Post-transplantat recurrence of lipoprotein glomerulopathy: report of 4 cases and literature review

Lipoprotein glomerulopathy (LPG) is an ultrarare kidney disorder caused by pathogenic variants in the APOE gene. Although kidney biopsy presents typical findings, such as dilated capillary loops containing lipoprotein thrombi, definitive diagnosis requires molecular genetic analysis of APOE. There is no specific treatment for the disease, and, in the scenario of a disorder with glomerular lipoprotein deposition, it may recur after kidney transplantation. Herein we reported 4 cases of post-transplant recurrence of LPG in Brazilian patients, including 1 case of early relapse (in the first year following transplantation) and 3 cases of late relapse.
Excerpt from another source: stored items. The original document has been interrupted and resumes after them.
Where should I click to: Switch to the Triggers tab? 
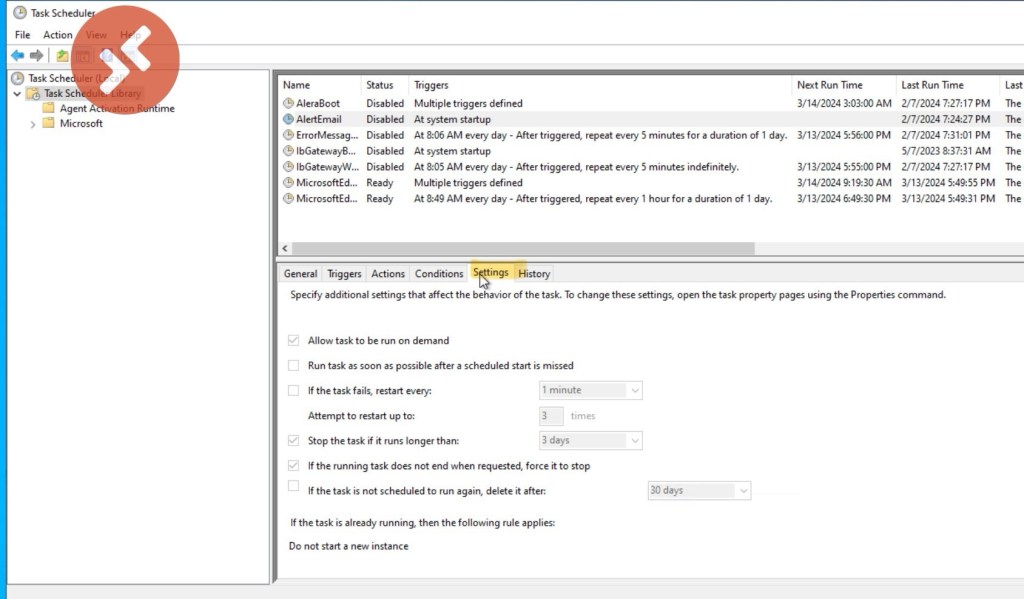(344, 274)
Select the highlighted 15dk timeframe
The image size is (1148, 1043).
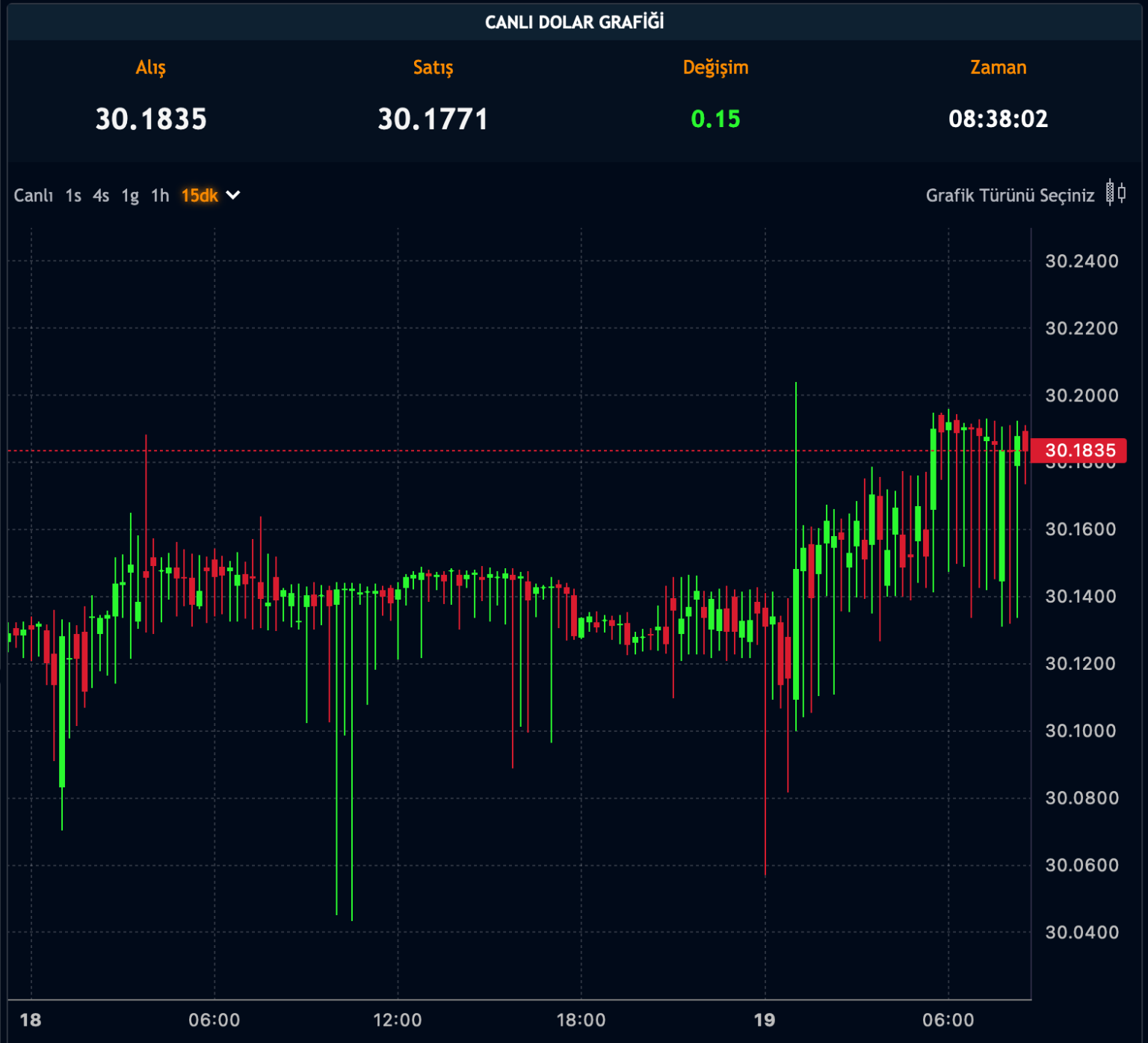[200, 196]
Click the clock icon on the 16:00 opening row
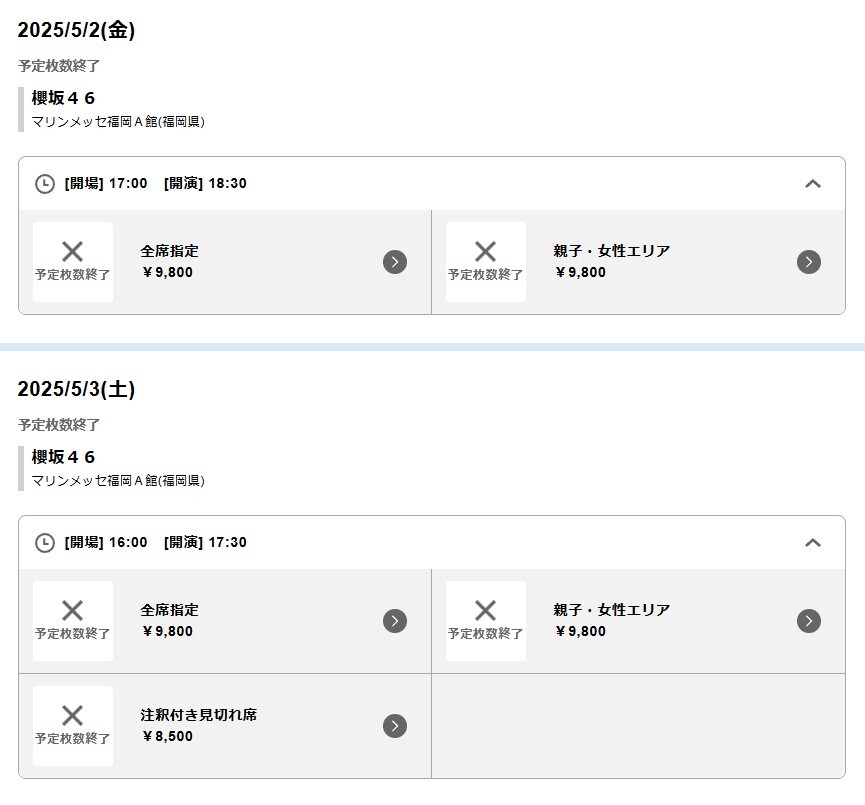 (x=45, y=543)
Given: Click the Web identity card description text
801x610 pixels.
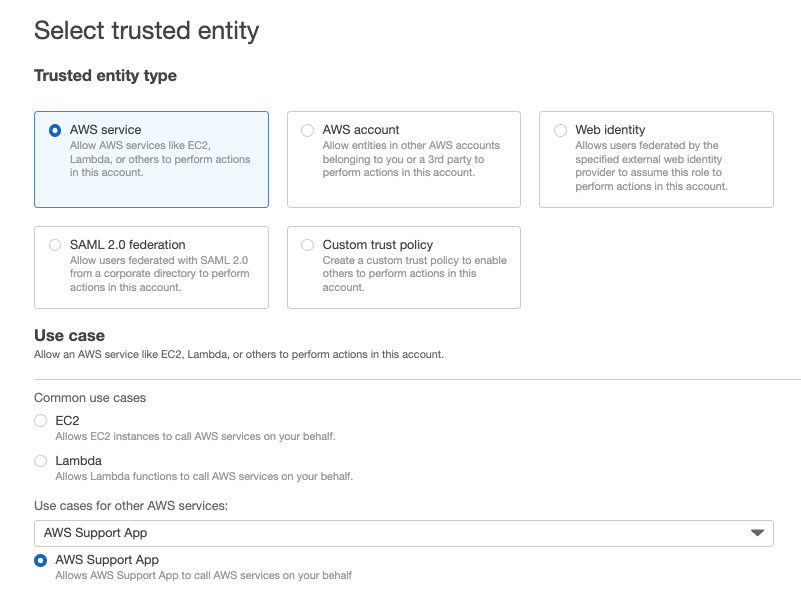Looking at the screenshot, I should point(651,166).
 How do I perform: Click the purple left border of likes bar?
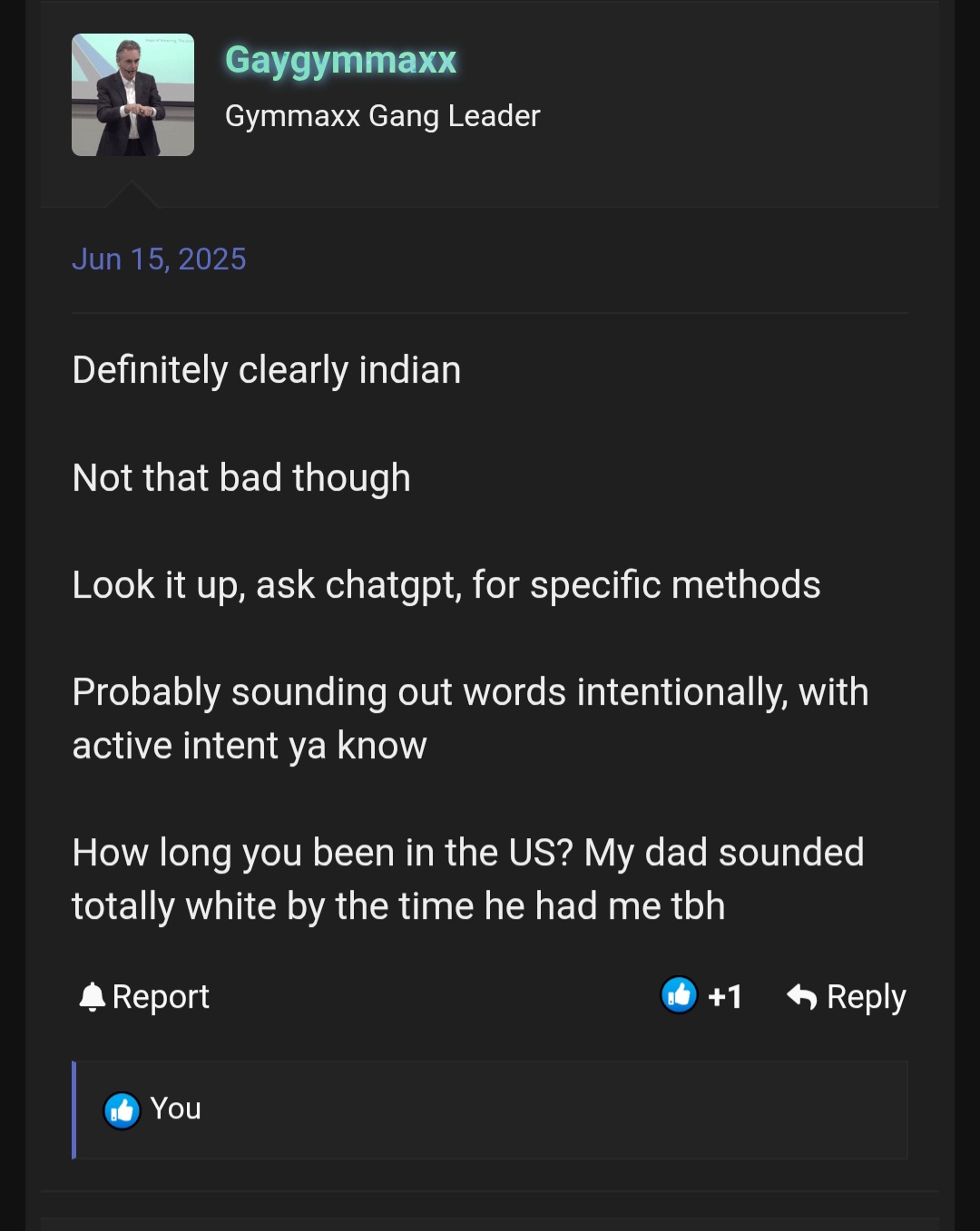tap(74, 1109)
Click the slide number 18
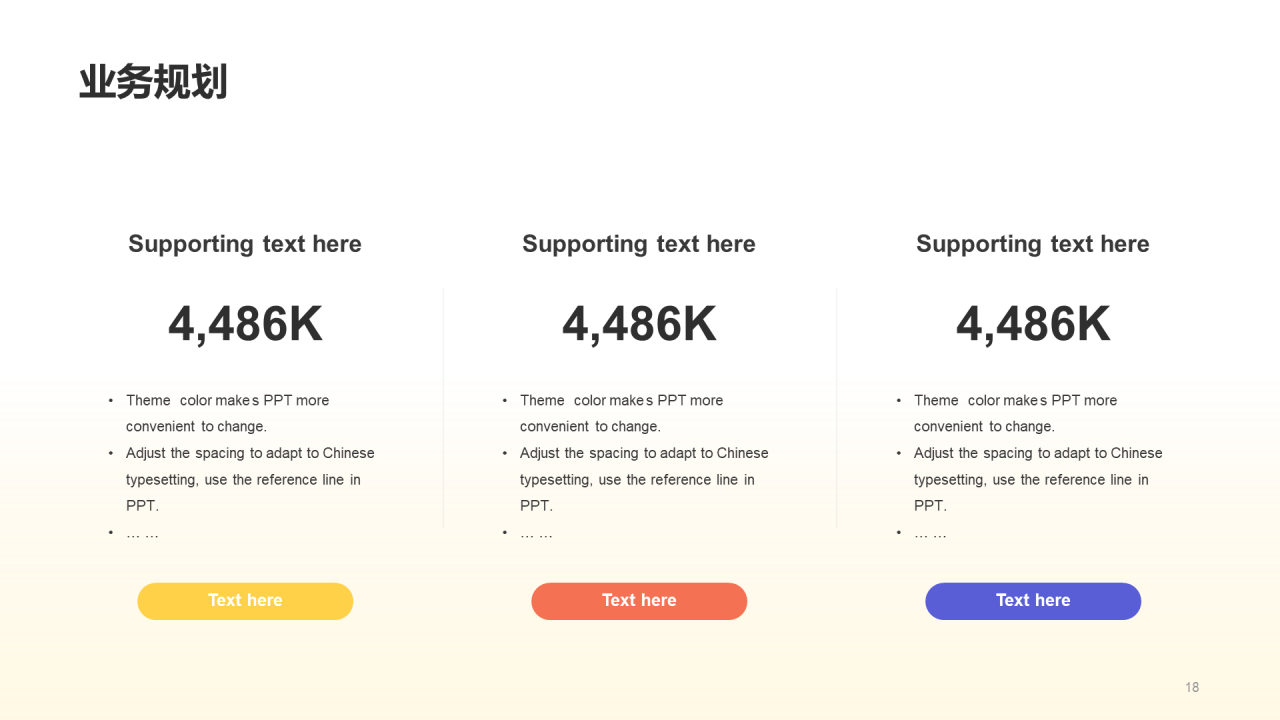The width and height of the screenshot is (1280, 720). pyautogui.click(x=1192, y=687)
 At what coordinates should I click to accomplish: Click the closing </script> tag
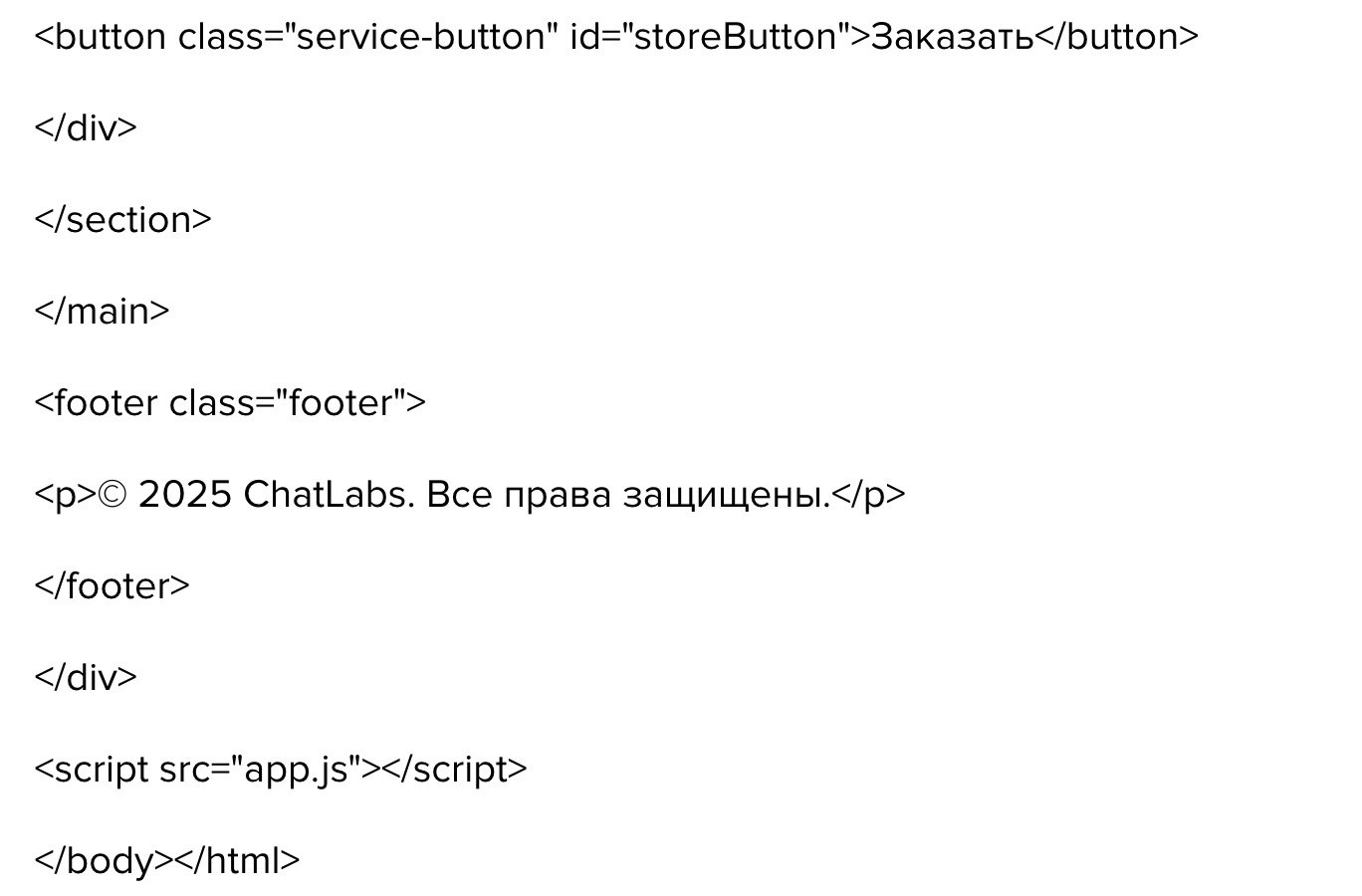click(454, 770)
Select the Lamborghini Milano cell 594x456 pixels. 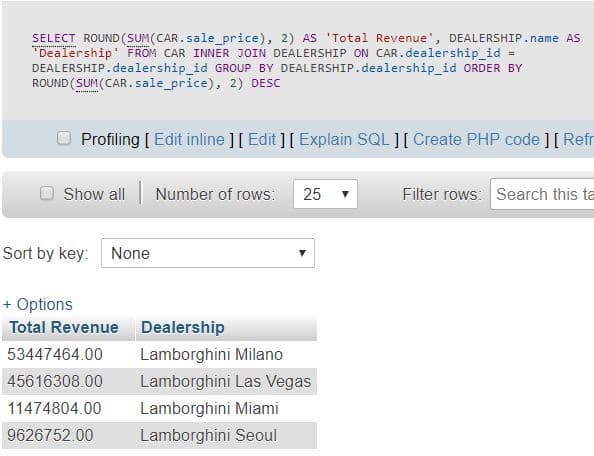(x=226, y=354)
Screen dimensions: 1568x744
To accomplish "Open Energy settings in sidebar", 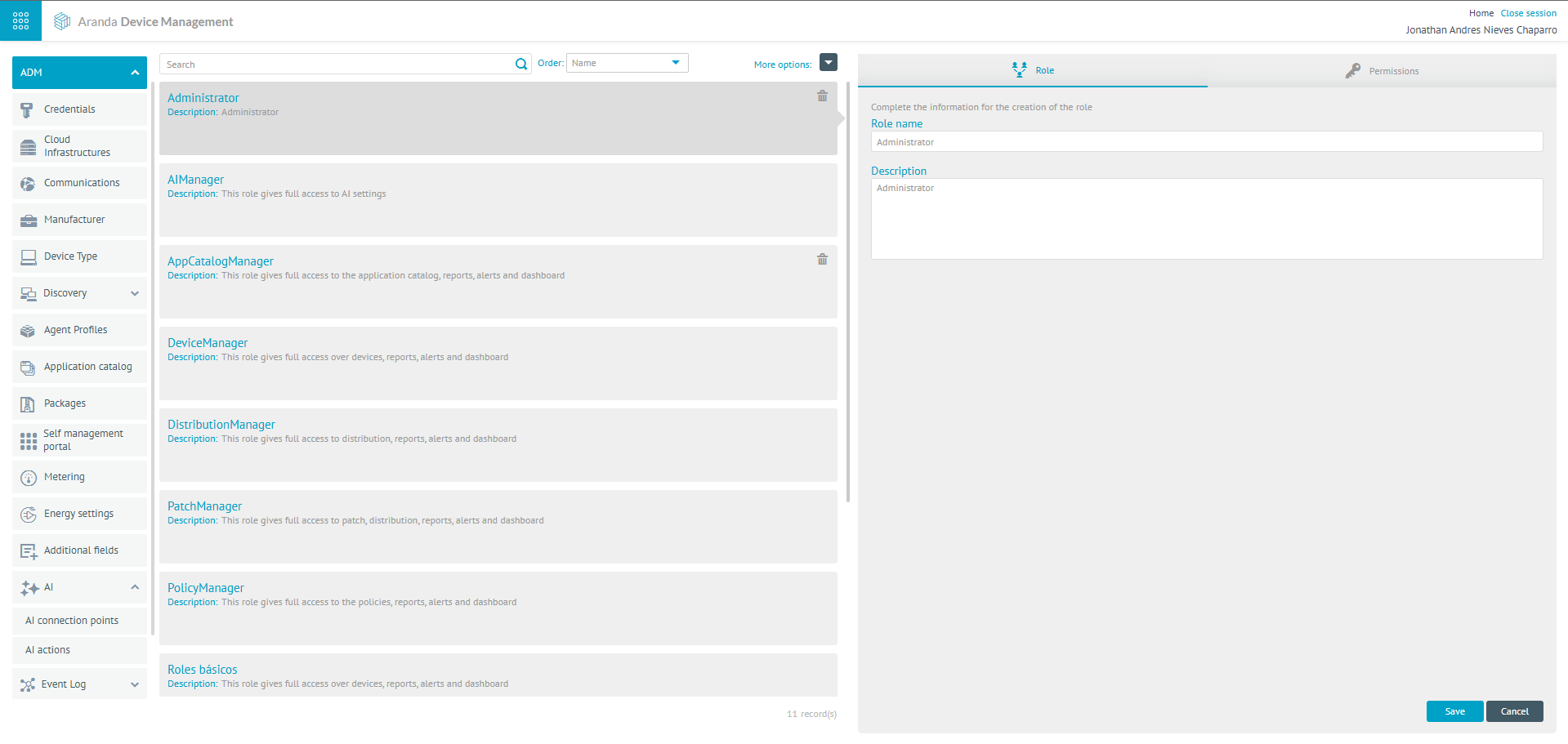I will 78,514.
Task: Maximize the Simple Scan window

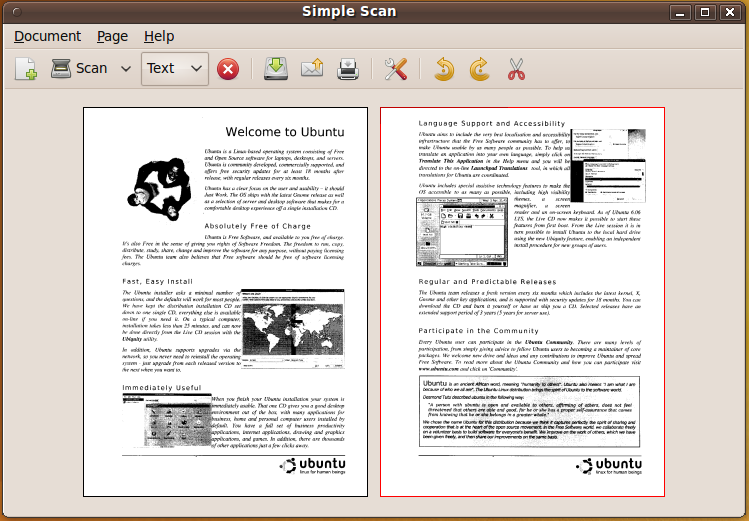Action: [x=704, y=12]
Two of the patients had the APOE Kyoto variant, while 2 harbored the APOE Osaka/Kurashiki variant. As in previously described cases, the clinical response was heterogeneous despite the use of statins and antiproteinuric agents, with proteinuria remission or persistence and progression to different stages of chronic kidney disease. Such cases strongly support the molecular genetic investigation of cases suspected of LPG, even in a Latin American population. A confirmed diagnosis can raise the likelihood of disease recurrence in the kidney graft and provide valuable information for selecting a potential living kidney donor.